With a population of less than 30,000 people and a prime location in the heart of South Lakeland District of Cumbria, England, the market town of Kendal has a quaint charm buoyed by its distance from the United Kingdom’s large cities.

Were it not for the work of Jewish organizations 80 miles to the south in Manchester, the few Jewish residents who call Kendal home would likely find their peaceful paradise devoid of such seemingly ubiquitous items as Passover matzah and Chanukah menorahs.

Rabbi Yisrael Cohen, director of L’Chaim Outreach, a program of the Chabad-Lubavitch yeshiva in Manchester, remembers one Passover when he visited a Jewish couple living in a farm house in a remote part of the countryside around Kendal. A woman answered the front door, turned to her husband and exclaimed, referencing a custom of the Passover Seder: “Elijah the Prophet has come!”

But over the last couple of years, Jewish life in this part of England has taken on a prominence unheard of in recent memory. Following a trip by American rabbinical students Yossi Goldstein and Schlomo Yager to the town in 2007, then-Mayor Gwendoline Murfin reported to the local press than her Jewish constituents seemed to be walking taller.

Later that year, a Chanukah menorah came to Kendal, joining its annual holiday display at Castle Street Centre during the town’s first public Chanukah celebration. More than 25 people gathered as Murfin assisted rabbis from Lubavitch of South Manchester in lighting the menorah. The following year, another rabbi presided.

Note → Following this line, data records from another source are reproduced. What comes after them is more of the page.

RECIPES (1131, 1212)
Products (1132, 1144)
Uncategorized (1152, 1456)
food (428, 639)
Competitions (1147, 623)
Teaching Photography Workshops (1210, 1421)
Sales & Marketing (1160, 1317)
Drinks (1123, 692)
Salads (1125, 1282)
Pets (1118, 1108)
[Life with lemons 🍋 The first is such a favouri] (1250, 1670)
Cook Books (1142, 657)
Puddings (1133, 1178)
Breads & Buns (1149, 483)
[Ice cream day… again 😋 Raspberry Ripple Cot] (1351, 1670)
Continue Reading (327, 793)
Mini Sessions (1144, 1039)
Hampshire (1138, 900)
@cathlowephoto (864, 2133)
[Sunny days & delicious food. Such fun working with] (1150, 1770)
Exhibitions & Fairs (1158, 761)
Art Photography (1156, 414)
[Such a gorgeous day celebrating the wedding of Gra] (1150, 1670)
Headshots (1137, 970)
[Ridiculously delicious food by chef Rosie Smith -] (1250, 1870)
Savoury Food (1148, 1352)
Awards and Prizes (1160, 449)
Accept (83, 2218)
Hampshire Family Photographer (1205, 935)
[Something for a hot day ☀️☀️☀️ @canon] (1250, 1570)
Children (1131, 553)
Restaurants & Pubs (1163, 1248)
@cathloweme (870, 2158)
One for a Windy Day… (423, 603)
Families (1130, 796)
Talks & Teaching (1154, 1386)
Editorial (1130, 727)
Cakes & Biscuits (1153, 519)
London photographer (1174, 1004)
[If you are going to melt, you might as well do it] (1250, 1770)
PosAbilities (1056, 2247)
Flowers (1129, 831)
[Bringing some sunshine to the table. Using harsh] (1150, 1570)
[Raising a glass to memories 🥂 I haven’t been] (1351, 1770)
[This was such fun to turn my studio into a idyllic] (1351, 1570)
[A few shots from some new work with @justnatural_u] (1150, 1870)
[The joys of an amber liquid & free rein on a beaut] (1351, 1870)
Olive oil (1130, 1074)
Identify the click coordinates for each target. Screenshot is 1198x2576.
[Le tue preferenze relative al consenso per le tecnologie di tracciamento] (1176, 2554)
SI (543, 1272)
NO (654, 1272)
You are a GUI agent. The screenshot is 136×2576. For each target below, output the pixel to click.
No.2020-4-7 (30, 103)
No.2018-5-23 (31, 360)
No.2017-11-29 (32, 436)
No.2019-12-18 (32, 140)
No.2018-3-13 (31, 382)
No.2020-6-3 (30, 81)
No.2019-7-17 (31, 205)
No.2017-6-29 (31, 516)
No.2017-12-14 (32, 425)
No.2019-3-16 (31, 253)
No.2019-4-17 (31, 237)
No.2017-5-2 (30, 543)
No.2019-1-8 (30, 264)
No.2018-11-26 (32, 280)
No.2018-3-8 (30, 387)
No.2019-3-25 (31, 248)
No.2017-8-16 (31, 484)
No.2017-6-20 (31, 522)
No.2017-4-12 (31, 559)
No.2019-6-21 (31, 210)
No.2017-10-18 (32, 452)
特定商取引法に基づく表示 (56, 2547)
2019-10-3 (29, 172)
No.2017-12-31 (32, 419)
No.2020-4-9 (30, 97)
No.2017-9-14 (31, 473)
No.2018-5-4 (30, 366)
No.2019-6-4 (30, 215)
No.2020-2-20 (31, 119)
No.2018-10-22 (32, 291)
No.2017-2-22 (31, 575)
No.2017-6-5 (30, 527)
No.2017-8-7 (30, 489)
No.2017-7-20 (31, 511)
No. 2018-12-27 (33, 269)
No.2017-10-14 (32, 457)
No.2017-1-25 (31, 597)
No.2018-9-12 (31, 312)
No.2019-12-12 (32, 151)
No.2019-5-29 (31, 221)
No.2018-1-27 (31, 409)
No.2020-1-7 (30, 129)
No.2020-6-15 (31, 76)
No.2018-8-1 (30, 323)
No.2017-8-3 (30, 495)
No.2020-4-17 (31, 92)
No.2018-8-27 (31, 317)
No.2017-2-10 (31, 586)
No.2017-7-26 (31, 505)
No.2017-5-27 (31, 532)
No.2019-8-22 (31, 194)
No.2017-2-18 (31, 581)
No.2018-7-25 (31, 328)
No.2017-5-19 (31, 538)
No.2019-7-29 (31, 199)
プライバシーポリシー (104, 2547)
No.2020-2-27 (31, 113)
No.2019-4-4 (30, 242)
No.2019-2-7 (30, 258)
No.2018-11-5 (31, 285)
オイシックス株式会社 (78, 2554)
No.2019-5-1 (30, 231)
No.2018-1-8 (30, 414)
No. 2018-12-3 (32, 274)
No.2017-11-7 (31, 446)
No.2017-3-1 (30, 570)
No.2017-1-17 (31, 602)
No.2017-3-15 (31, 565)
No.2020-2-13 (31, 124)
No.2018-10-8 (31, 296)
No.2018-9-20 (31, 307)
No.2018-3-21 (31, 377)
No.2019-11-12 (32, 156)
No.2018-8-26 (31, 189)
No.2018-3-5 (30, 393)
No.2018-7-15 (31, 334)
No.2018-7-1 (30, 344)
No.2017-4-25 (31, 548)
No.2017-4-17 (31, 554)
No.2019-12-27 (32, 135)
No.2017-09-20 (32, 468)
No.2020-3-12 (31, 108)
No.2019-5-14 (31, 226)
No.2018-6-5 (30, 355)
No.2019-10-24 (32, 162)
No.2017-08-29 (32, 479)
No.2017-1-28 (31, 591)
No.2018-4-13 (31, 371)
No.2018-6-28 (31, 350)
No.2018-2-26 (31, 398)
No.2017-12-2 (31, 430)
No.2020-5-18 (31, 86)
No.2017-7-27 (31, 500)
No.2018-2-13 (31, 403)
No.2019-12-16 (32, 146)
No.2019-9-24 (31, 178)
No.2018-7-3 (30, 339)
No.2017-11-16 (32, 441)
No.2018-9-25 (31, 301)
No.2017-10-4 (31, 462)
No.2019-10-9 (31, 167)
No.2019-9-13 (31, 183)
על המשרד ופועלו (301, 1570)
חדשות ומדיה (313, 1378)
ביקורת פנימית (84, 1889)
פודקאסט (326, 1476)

So began a whole series of holiday events, including a springtime Purim party with the mayor. And although the Jewish population doesn’t justify the building of its own synagogue, last Passover, about 30 people attended a community Seder led by a local resident.

Kendal Mayor John Anthony Bateson
Kendal Mayor John Anthony Bateson

Last December, the city’s Chanukah celebration was held for the first time Kendal Town Hall at the invitation of current Mayor John Anthony Bateson. A large group of Jewish residents and members of the city’s other faith groups attended the ceremony, during which a local man explained the history and significance of the holiday.

Following the ceremony, Jewish residents presented Bateson was a collection of prayer books and other Jewish volumes that had been donated by L’Chaim and the Manchester Chabad House.

“The Chanukah celebration was a great opportunity to meet members of other faiths in our community,” the mayor said in a recent interview. “This is something we’d like to see continue.”